Anthropic Says New Claude Opus 4.8 Catches 4 Times More Of Its Errors

Anthropic released Claude Opus 4.8 on Thursday, pitching the upgraded model as more honest and less prone to inventing facts than the version it replaces.

Key Points:

Anthropic shipped Claude Opus 4.8 on Thursday, calling honesty its standout gain.

The model is roughly four times less likely to let code flaws slip past, the company says.

Fast mode now runs 2.5 times faster and costs three times less than before.

Anthropic Pitches Opus 4.8 Honesty

The company unveiled the model on Thursday, framing it as a steady build on Opus 4.7 rather than a reinvention, with most benchmark scores creeping up only slightly. On the SWE-Bench Pro coding test, it scored 69.2%, up from 64.3% for the prior version and ahead of OpenAI's GPT-5.5, which managed 58.6%.

Honesty drew the spotlight. Anthropic says AI models often jump to conclusions, claiming progress on thin evidence, and that early testers found 4.8 quicker to admit doubt during long, unattended tasks. Its tests indicated the model is about four times less likely than 4.7 to let coding flaws slip past unremarked.

The upgrade shipped with fresh controls, including a setting that lets users dial how hard the model works on a task, now available on every plan. Anthropic also cut the price of fast mode, where the model runs at 2.5 times normal speed, to a third of what earlier models charged.

Also Read: Kalshi Wins CFTC Approval For First U.S. Bitcoin Perpetual Futures

Pritchard Backs Opus 4.8 Judgment

Tom Pritchard, a staff engineer at Shopify, told Anthropic the coding version shows far better judgment. He said the model "asks the right questions, catches its own mistakes," and pushes back when a plan looks weak. For teams burned by AI agents that wiped live production databases, that kind of promise may carry real weight.

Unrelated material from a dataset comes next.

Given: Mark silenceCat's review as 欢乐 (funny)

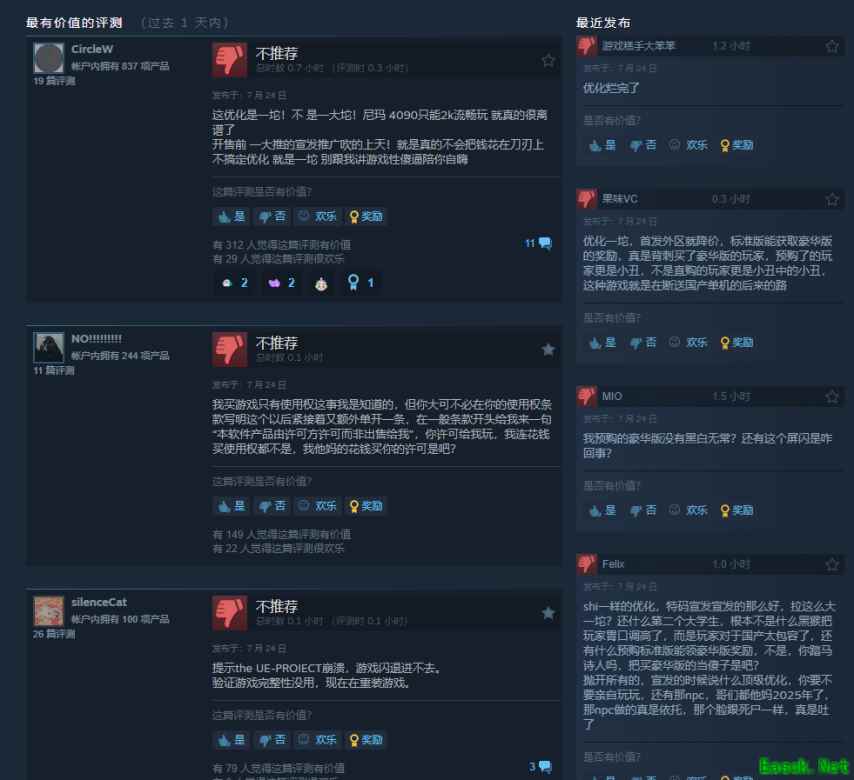Looking at the screenshot, I should [x=318, y=739].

Not everyone was convinced.

On Reddit, many users doubted the benchmark charts, summing up the mood as nobody trusting them, while others feared losing the older Opus 4.6 they still preferred for daily work.

Opus 4.8 Caps Anthropic Surge

The launch arrived at a heady moment for the lab. Anthropic's valuation has climbed past OpenAI's near $965 billion mark after a fresh round that ranked among the largest in tech. Investors widely expect the company to pursue a public listing later this year.

The release also capped a fast run of upgrades, with Opus 4.7 reaching users barely a month earlier under its own cloud of benchmark doubt. Anthropic has since teased Mythos, a far more powerful model it is holding back from the public over cybersecurity concerns.